• [Page]:
A troika of Commonwealth members - Nigeria, South Africa and Australia - was appointed to make recommendations on how to solve the political and economic crisis and it soon became obvious that there were tensions.
While Australia took a hard line, in common with other 'Western' Commonwealth members led by Britain, Nigeria and South Africa saw constructive engagement as the way forward and they argued that punitive measures like sanctions only entrenched the Mugabe government's determination to pursue its controversial 'land reform' policy ejecting white farmers from their farms and cracking down heavily on the MDC.
Now Presidents Obasanjo and Mbeki want Zimbabwe readmitted but Australia's prime minister, John Howard - with some African support from Kenya and Botswana -is opposed.
Amid political and diplomatic isolation and a desperate economic situation, with drought-induced hunger aggravated by a self-inflicted crisis in food production, with galloping inflation and shortages of fuel and almost all basic needs, there is a sense that Zimbabwe is approaching crisis point. Readmission to the Commonwealth would be the first step towards economic and political rehabilitation. The African troika members say that is in the interest of all Zimbabweans. Those who disagree would see it as an endorsement of Mugabe's policies of repression and autocratic rule.
It may be, however, that the real political drama is taking place inside Zimbabwe, not only between Zanu-PF and the MDC but within the ruling party itself. There have been strong signs that members of Mugabe's own cabinet and top officers in the army have been looking for ways to ease him out without allowing the MDC to seize the initiative.

• [Raw records]:
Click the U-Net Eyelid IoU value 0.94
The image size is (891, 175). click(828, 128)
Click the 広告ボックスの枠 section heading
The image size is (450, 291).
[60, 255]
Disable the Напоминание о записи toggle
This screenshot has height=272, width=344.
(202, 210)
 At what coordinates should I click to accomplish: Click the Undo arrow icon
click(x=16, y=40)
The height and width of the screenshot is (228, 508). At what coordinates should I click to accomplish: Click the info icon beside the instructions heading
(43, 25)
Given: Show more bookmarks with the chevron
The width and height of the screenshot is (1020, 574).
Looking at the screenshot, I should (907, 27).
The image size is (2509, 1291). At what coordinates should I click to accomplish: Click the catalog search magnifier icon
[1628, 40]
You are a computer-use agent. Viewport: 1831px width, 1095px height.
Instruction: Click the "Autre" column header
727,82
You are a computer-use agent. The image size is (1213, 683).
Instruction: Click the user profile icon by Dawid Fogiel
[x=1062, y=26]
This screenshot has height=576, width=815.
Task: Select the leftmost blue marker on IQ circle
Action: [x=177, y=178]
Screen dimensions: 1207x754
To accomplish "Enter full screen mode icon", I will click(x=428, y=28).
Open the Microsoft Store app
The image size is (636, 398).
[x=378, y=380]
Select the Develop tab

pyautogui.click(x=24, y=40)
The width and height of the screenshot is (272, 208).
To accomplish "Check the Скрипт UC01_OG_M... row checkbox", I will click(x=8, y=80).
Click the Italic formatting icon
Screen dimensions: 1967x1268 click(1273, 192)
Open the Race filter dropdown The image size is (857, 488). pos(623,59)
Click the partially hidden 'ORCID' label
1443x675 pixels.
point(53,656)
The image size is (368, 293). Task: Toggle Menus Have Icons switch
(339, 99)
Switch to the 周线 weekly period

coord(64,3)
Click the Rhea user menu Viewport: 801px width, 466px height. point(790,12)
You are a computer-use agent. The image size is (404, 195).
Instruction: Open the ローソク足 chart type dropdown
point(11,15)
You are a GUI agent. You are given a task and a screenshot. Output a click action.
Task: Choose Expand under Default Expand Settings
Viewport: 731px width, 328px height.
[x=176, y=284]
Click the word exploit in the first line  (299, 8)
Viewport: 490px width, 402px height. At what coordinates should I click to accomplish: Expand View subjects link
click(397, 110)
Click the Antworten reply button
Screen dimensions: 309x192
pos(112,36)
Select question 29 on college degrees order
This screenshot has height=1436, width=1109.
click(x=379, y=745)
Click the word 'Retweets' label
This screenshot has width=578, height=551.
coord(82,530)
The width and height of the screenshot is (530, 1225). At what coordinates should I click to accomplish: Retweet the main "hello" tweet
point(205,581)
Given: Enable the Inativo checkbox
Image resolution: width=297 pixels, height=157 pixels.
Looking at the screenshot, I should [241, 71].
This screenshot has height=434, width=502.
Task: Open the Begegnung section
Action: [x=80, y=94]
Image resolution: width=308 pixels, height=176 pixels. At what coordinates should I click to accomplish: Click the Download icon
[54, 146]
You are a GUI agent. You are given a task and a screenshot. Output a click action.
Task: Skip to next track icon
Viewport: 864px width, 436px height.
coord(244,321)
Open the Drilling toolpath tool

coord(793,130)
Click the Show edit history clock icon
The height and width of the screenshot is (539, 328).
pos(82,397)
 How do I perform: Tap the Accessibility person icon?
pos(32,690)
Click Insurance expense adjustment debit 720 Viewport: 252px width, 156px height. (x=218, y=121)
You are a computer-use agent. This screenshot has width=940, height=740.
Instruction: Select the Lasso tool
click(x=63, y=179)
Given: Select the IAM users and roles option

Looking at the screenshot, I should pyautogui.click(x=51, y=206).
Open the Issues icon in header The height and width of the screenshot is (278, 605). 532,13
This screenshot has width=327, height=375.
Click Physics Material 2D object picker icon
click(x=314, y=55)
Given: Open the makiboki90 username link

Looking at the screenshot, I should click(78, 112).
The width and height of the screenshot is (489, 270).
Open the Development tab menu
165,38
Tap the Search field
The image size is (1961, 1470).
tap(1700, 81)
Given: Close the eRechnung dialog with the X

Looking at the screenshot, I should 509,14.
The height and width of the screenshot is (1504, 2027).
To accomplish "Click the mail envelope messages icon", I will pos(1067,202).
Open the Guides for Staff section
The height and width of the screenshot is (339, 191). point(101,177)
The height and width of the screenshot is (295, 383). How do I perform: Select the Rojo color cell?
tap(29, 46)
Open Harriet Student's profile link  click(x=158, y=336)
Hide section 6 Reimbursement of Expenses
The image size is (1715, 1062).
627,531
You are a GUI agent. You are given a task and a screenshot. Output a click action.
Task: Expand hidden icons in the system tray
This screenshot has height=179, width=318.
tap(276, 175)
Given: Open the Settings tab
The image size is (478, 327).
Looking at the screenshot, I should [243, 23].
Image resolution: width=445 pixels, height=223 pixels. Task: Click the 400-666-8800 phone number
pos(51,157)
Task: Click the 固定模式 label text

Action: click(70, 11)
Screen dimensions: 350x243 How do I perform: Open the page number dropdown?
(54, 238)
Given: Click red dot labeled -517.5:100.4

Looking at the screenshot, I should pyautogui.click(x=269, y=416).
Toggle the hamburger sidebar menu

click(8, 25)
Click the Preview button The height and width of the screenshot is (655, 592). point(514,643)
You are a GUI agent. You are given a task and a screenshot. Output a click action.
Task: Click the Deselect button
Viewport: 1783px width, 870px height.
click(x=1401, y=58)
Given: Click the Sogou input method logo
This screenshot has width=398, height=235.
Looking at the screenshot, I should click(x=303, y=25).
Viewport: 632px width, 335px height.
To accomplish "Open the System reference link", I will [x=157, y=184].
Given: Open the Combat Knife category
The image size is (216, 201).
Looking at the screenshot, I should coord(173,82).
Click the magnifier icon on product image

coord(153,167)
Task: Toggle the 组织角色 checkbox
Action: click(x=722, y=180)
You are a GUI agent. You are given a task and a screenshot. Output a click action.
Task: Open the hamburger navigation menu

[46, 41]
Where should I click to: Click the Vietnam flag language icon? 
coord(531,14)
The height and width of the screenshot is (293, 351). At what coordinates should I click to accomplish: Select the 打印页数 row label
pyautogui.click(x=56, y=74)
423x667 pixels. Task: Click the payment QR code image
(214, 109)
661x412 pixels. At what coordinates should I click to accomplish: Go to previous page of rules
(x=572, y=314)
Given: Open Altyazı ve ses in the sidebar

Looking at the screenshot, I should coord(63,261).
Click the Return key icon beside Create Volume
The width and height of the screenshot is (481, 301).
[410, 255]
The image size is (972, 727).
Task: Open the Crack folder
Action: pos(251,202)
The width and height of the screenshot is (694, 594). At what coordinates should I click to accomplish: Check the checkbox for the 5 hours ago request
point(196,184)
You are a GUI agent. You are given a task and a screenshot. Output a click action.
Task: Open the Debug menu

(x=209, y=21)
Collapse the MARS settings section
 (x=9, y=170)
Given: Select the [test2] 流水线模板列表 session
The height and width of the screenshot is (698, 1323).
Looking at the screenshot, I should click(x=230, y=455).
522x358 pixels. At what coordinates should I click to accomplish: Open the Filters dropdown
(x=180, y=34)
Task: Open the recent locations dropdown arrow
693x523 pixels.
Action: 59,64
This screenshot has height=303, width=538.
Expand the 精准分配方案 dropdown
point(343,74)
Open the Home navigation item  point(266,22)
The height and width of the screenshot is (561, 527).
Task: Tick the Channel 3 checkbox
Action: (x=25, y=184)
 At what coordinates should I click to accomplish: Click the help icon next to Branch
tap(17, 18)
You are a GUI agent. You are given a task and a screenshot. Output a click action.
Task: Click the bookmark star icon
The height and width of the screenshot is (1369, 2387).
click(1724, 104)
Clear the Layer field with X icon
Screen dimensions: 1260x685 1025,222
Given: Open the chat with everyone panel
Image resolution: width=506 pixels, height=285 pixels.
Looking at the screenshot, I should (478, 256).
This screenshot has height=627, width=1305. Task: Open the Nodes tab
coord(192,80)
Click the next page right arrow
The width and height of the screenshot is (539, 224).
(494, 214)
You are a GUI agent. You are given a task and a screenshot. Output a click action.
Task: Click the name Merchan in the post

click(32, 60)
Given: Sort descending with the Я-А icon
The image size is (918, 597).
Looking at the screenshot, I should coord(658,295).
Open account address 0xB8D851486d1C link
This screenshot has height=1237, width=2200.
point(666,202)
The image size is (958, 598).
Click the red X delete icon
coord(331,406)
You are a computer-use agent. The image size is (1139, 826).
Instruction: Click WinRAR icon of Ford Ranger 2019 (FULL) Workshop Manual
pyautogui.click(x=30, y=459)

• [Tasks for this exercise]:
1. Copy out the entire passage on Zimbabwe and the Commonwealth word for word.
2. Count the lines of the records that contain the string "navigation", treating case as significant, and reply with the number alone.

• [Outputs by task]:
1.
A troika of Commonwealth members - Nigeria, South Africa and Australia - was appointed to make recommendations on how to solve the political and economic crisis and it soon became obvious that there were tensions.
While Australia took a hard line, in common with other 'Western' Commonwealth members led by Britain, Nigeria and South Africa saw constructive engagement as the way forward and they argued that punitive measures like sanctions only entrenched the Mugabe government's determination to pursue its controversial 'land reform' policy ejecting white farmers from their farms and cracking down heavily on the MDC.
Now Presidents Obasanjo and Mbeki want Zimbabwe readmitted but Australia's prime minister, John Howard - with some African support from Kenya and Botswana -is opposed.
Amid political and diplomatic isolation and a desperate economic situation, with drought-induced hunger aggravated by a self-inflicted crisis in food production, with galloping inflation and shortages of fuel and almost all basic needs, there is a sense that Zimbabwe is approaching crisis point. Readmission to the Commonwealth would be the first step towards economic and political rehabilitation. The African troika members say that is in the interest of all Zimbabweans. Those who disagree would see it as an endorsement of Mugabe's policies of repression and autocratic rule.
It may be, however, that the real political drama is taking place inside Zimbabwe, not only between Zanu-PF and the MDC but within the ruling party itself. There have been strong signs that members of Mugabe's own cabinet and top officers in the army have been looking for ways to ease him out without allowing the MDC to seize the initiative.

2. 2